The question is a tough one, and really, it all depends on where you look and what your media of choice is. Some outlets clearly are better or more objective than others are when it comes to shedding light on the current state of women’s equality. Overall, the media is doing a good job of bringing to the forefront many issues that affect women, such as pay inequality. However, it is lacking in other areas.

While men were the clear losers during this recent recession, or ‘Mancession’ as it has been named (a ridiculous play on words, but what can you do?) the equally absurdly titled ‘hecovery’ has supposedly left women out in the cold. Both Forbes and the Huffington Post ran articles in the past week about the recovery and women’s place in it.

Though the media has done its work in bringing the plight of women in the workplace to the forefront, it could be argued that they are confronting the wrong issues, or overstating what they are bringing to print and TV. MSNBC had a brief piece on the ‘mancession’ and ‘hecovery,’ Deborah L. Jacobs ran a piece in Forbes, and the Huffington Post also ran an article talking about women’s inability to recover along with the men in this ‘hecovery.’ These pieces seem to point out that women are once again lagging behind in being hired or rehired. Deborah Jacob’s piece references an Institute for Women’s Policy Research (IWPR) report early in her article, but right there on the front page of the IWPR, there are statistics that show that the reverse could be true. According to the study, she references, in November women gained 65,000 jobs in the workforce, while men gained only 55,000. Another piece by, oddly enough a man, Greg Burns of the Chicago Tribune outlines the woes of men in the workplace.

It is all about perspective I suppose, especially when it comes to the workplace. What is harder to slant is the still evident disparity of pay between men and women. That may be a subject for another story however.
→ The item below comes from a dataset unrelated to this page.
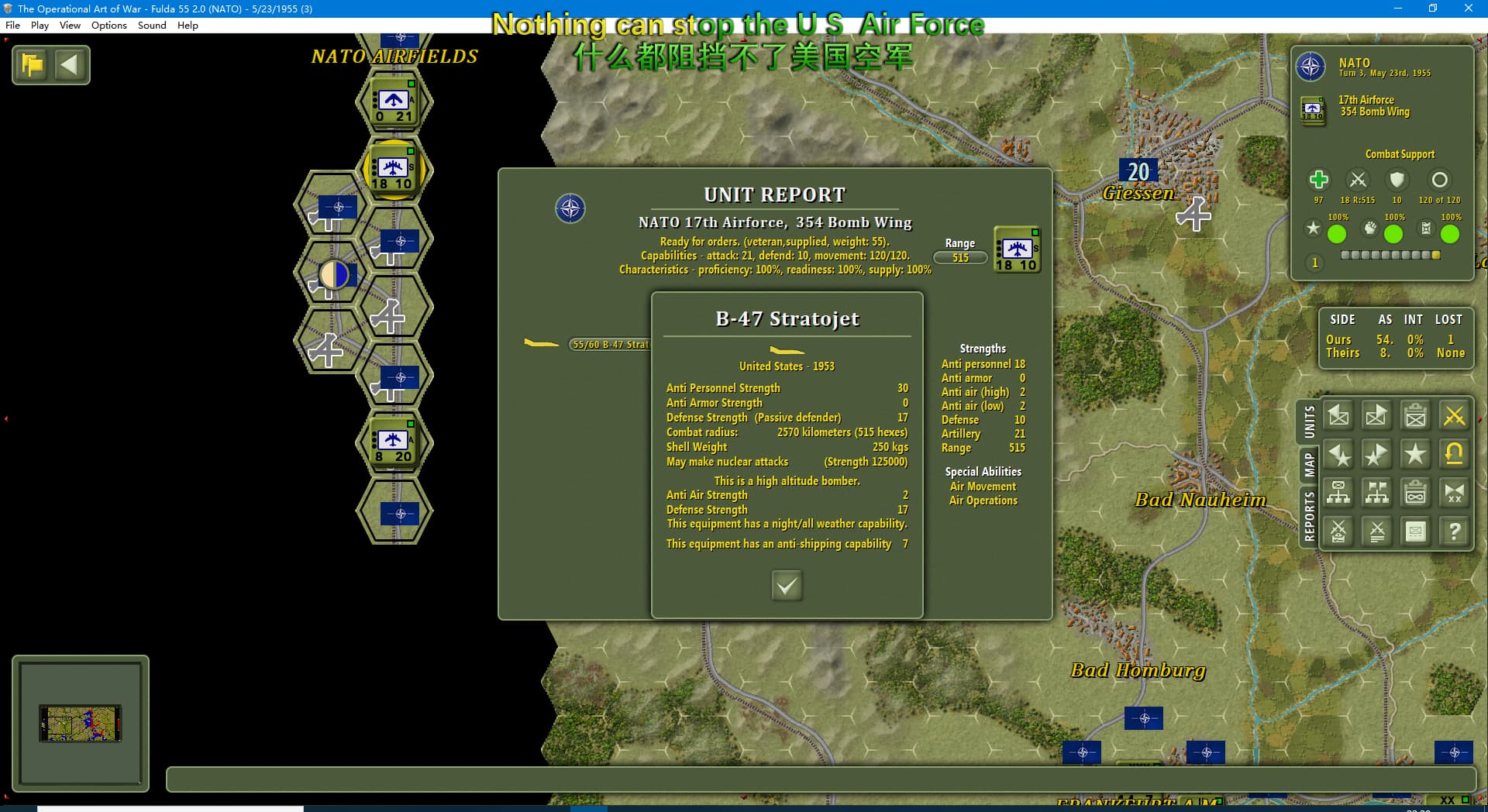Select the previous unit left-arrow box icon
This screenshot has width=1488, height=812.
[x=1338, y=416]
While women’s rights are more in the forefront in the past couple of years, this could have something to do with the fact that the 24-hour news cycle has become a force in and of itself. Combine this with the fact that there are more women in the media than ever before, and you can see why women’s rights are being talked about a fair amount. There are more female correspondents in the workforce, so their opportunity to bring attention to the public is much greater.

One avenue that is clearly getting a great deal of attention, and it isn’t misrepresented, is the plight of many women in third world countries and the women that reside in the countries where we are currently fighting wars. It doesn’t take long to run across an article from any media outlet about the conditions that women in Afghanistan, Iraq and other parts of Southeast Asia and the Middle East face.

A venue in which women’s rights are being misrepresented or overplayed is the election cycles of the past few years. Take Hillary Clinton for example. During the last presidential election, several things that were seemingly harmless were quickly called chauvinistic or misogynistic and people were playing the gender card quicker than a joker on nickel poker night. On the flip side, this year when Herman Cain was facing scrutiny for his alleged infidelity and sexual harassment history, he and his supporters quickly attacked and demonized the women which further pushes women’s rights into the background.

In short, or by now in long, women have much more of a voice in the media. The major issues that severely affect women are being represented and represented well. The issues closer to home such as women’s rights in the workplace, pay differential and sexual harassment seem to be lagging behind. Perhaps these issues are being overlooked because of the strides made by women in the media and without.